A contract-first local batch data pipeline that ingests historical NFL game events, validates them with schema contracts, transforms them into curated analytics tables, and produces reproducible outputs with run logging and evidence.


Business / Engineering Problem

Historical sports datasets are often distributed as raw CSV files with inconsistent guarantees around structure, completeness, and reliability.
Without validation and controlled transformations, downstream analysis can easily become unreliable or irreproducible.

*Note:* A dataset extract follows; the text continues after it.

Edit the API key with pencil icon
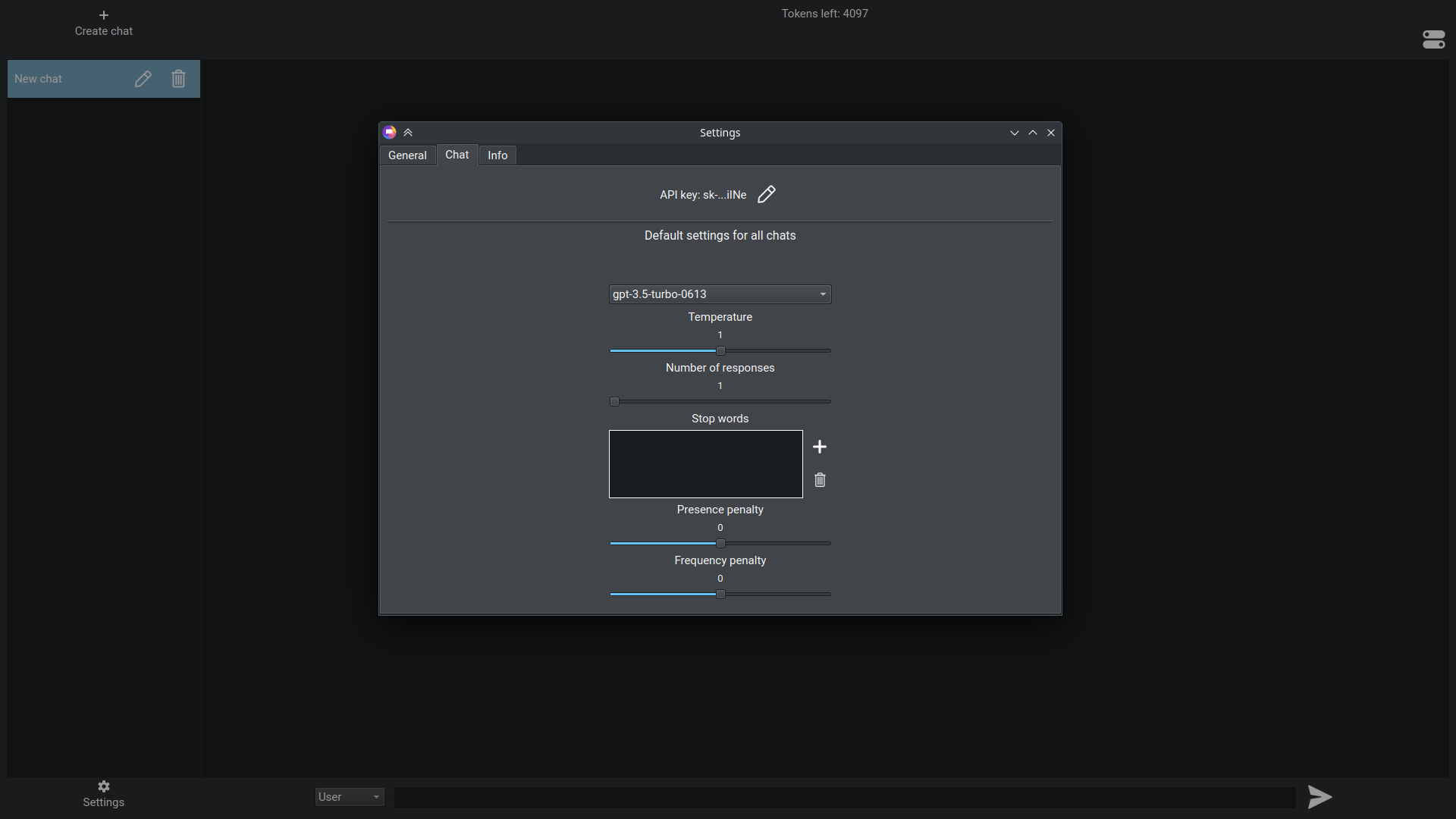The height and width of the screenshot is (819, 1456). [x=767, y=194]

This project demonstrates how a data engineer converts raw historical data into trustworthy, analysis-ready datasets using a structured batch pipeline with explicit validation, deterministic execution, and observable run artifacts.

The objective is to demonstrate production-minded data engineering practices, not exploratory analysis.


Architecture Overview

Architecture

Pipeline flow:

Raw CSV input
→ Raw schema guardrails validate required columns and structure
→ Transformation stage standardizes event records
→ Curated contract validation ensures post-transform correctness
→ Metric tables are generated from curated events
→ Output contracts validate published datasets
→ Outputs are written atomically
→ Run metadata and validation outcomes are logged
→ Evidence notebook inspects run artifacts and outputs

This mirrors a simplified local batch data product architecture used in production environments.


Tech Stack

  • Python
  • Pandas
  • Pandera (data contracts)
  • Parquet
  • Pytest
  • GitHub Actions (CI testing)

Only technologies directly used in the pipeline are included.


Project Structure

local-batch-data-product/

README.md
requirements.txt
.gitignore
LICENSE

data/
 └── raw/
     nfl_events.csv
     nfl_teams.csv

src/
 ├── contracts/
 │   raw_events_contract.py
 │   metrics_contracts.py
 │
 ├── pipelines/
 │   transform_events.py
 │   build_metrics.py
 │
 └── runner/
     run_local_batch.py

tests/
 ├── test_contracts.py
 ├── test_metrics.py
 ├── test_runner.py
 └── test_transformations.py

docs/
 ├── architecture.png
 └── pipeline_flow.png

logs/
 └── run_<example>.json

evidence/
 └── evidence_notebook.ipynb

framework/
 └── batch_framework.md

Folder Overview

  • src/contracts — schema contracts and validation logic
  • src/pipelines — transformation and metric generation logic
  • src/runner — pipeline orchestration and run logging
  • tests — contract validation and pipeline tests
  • docs — architecture and pipeline diagrams
  • logs — example run metadata from pipeline execution
  • evidence — read-only notebook inspecting pipeline outputs
  • framework — architectural framework defined before implementation

Key Engineering Features

  • Contract-first validation before and after transformation
  • Deterministic batch execution
  • Explicit run logging and validation outcomes
  • Separation between raw ingestion and curated outputs
  • Reproducible pipeline runs from a minimal local dataset
  • Automated tests validating contracts and transformations
  • CI pipeline executing tests on repository changes

These features reflect production-oriented engineering discipline rather than exploratory analysis.


How to Run

Clone the repository:

git clone https://github.com/D-Atul/local-batch-data-product
cd local-batch-data-product

Create a virtual environment:

python -m venv .venv
source .venv/bin/activate

Install dependencies:

pip install -r requirements.txt

Run the pipeline:

python src/runner/run_local_batch.py

Outputs generated:

  • Curated metric tables written to outputs/
  • Run metadata written to logs/
  • Validation outcomes captured in the run log

Sample Outputs

Example artifacts produced by the pipeline include:

  • Metric summary tables (Parquet format)
  • Run metadata logs
  • Validation status reports
  • Evidence notebook inspection

Example log artifact:

logs/run_<run_id>.json

This file contains:

  • execution timestamp
  • input sources
  • row counts
  • validation outcomes
  • output locations

These artifacts demonstrate observable pipeline execution.


Evidence Notebook

The repository includes a read-only notebook:

evidence/evidence_notebook.ipynb

The notebook inspects:

  • generated output datasets
  • run metadata logs
  • validation outcomes

It provides execution transparency and verification without modifying pipeline outputs.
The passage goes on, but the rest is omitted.